Exercise prompt
Quote exactly, and only, the lines of the material below from the line with "Toggle Web Search mode on" through the line with "Task: Click model number BG323602-S".

Data shown
============

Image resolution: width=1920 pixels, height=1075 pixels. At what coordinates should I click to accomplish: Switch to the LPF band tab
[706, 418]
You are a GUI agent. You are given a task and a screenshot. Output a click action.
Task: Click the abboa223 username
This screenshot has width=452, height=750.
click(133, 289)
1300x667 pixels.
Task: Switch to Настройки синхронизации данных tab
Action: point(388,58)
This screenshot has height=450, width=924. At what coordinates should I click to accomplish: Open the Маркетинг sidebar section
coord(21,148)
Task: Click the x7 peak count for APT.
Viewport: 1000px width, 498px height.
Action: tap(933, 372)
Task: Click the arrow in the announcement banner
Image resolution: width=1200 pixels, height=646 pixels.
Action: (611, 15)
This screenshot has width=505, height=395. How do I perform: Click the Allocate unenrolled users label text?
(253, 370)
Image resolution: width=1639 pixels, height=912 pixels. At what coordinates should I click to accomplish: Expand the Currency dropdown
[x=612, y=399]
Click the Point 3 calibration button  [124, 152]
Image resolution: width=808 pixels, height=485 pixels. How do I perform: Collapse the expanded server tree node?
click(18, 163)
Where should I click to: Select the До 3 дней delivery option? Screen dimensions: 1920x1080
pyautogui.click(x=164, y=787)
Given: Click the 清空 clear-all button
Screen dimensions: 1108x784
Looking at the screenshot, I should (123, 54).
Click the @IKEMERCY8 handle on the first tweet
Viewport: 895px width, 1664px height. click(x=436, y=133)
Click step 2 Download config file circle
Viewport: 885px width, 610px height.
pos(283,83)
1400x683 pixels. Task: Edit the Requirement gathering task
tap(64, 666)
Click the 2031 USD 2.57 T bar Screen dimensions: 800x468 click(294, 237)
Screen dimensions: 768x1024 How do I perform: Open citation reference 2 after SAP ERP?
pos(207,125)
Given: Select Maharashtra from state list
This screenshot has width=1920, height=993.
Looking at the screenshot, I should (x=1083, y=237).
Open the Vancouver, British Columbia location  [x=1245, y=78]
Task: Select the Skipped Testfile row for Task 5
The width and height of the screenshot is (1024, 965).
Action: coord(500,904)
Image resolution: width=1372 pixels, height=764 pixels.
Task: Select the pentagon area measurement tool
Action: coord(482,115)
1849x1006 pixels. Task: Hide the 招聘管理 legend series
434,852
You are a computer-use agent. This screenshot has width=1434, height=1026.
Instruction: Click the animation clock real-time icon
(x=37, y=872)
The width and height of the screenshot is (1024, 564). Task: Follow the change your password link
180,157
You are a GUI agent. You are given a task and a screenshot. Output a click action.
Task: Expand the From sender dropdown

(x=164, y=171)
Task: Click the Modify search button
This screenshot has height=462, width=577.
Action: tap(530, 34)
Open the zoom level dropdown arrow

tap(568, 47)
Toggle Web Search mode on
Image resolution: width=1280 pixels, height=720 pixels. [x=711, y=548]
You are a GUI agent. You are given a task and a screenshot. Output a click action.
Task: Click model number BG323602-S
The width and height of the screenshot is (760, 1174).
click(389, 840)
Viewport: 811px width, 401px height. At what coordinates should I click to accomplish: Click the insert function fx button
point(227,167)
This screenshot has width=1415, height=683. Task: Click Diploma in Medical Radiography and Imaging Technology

============

The completed task
Toggle Web Search mode on
Image resolution: width=1280 pixels, height=720 pixels. [x=711, y=548]
You are a GUI agent. You are given a task and a screenshot. Output a click action.
Task: Click model number BG323602-S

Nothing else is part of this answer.